Сперанский, поясняет Н. Шильдер, был не воздержан в своих отзывах об Императоре Александре не только в разговорах, но даже и в переписке. В часы, свободные от работы, Сперанский любил поговорить о делах государственных, любил выставлять напоказ свои большие познания, свои предположения и нередко не щадил Государя, как раз в то самое время, когда тот удостаивал его полной своей доверенности и даже приязни. Сперанский имел неосторожность унижать характер, ум и заслуги Александра, он выставлял его человеком ограниченным, равнодушным к пользе отечества, беззаботным, красовавшимся своей фигурой, свиставшим у окна, когда ему докладывали дела. Подобный отзыв был высказан ранее графом Паниным. Он писал гр. C. Р. Воронцову в том смысле, что не ожидает от молодого Императора «ничего хорошего», что он «легкомыслен, любит танцы и более заботится о том, чтобы нравиться женщинам, чем вникать в государственные дела». Этот отзыв явился одной из причин удаления навсегда умнейшего Панина. Несдержанность Сперанского доходила до того, что он позволил себе резкие отзывы об Александре в официальном разговоре с самим министром полиции, генерал-адъютантом Балашовым. «Вы знаете подозрительный характер Государя. Все, что он делает, он делает наполовину. Он слишком слаб, чтобы управлять, и слишком силен, чтобы быть управляемым» Все эти слова и замечания передавались Государю с надлежащими комментариями, возбуждая вражду и обиду в сердце последнего». Несколько мнительный и недоверчивый по природе и в высшей степени самолюбивый и злопамятный Александр чувствовал себя нравственно и лично оскорбленным этим тайным неуважением к нему Сперанского. Доходили до Государя, например, и такие разговоры Сперанского: «Пора нам сделаться русскими», — сказал он однажды. Его собеседник отвечал ему: «Что же, не тебя ли уже в цари русские?» Сперанский же как будто в шутку возразил: «А хотя бы и меня, не меня одного — и вас, мало ли людей русских кроме немцев». Этим он намекал, как говорится в доносе, на республиканское правление. Было также перехвачено письмо, в котором Сперанский, уведомляя своего приятеля об отъезде Государя с целью осмотра вновь возводимых укреплений на западной границе, употребил выражение: наш Вобан, наш Воблан (notre veau blanc — наш белый телятя).

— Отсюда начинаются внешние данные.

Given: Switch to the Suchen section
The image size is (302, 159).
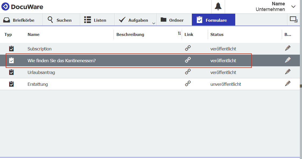Looking at the screenshot, I should pos(61,20).
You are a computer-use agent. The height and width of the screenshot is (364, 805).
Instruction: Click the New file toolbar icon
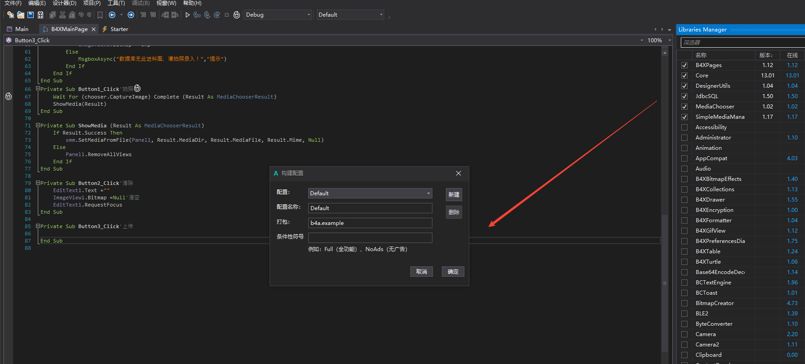tap(10, 15)
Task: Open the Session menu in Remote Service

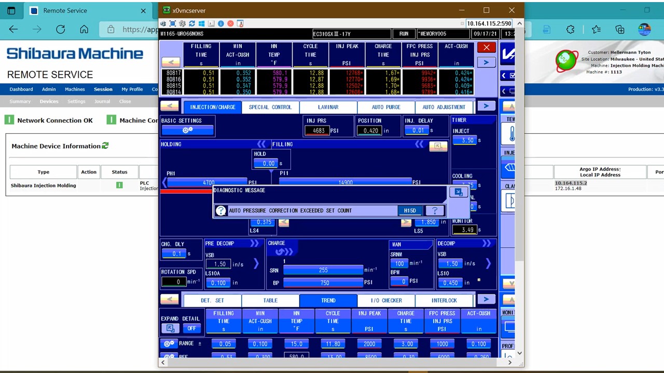Action: [103, 89]
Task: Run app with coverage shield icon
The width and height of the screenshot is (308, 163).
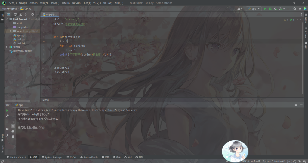Action: (x=275, y=9)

Но указанные обстоятельства — личного характера, а потому другие исследователи присоединяют к ним догадки о причинах политических. Приближались грозные события 1812 года, и Государь решился принести силе обстоятельств великую жертву. Политические соображения побудили его создать такое положение дел, которое, возбудив патриотизм, соединило бы вокруг него все сословия. Для достижения этой цели нельзя было придумать ничего лучшего, как обвинение в измене против государя и отечества, приписав все эти козни М. Сперанскому. Государь хорошо знал неосновательность этого обвинения, но все-таки пожертвовал Сперанским. В лице его он хотел покарать иллюзии своей молодости. Когда 17 марта 1812 года Сперанского арестовали и сослали на жительство в Нижний-Новгород, то эта новость была принята в обществе как первая победа над французами. Сперанского открыто стали называть вольнодумцем, революционером, мартинистом, иллюминатом. Его обвиняли в том, что он попирал ногами прошедшее.
Так смотрело тогда общество на дело, не зная того, что говорилось во дворце. В минуту доверчивой беседы, Государь сказал Новосильцеву: «Вы думаете, что он (Сперанский) изменник? — нисколько он, в сущности, виновен только относительно меня одного, — виновен тем, что отплатил за мое доверие и мою дружбу самой черной, самой гнусной неблагодарностью». «Вина Сперанского относилась лично ко мне», — сказал Император в разговоре с графом Закревским.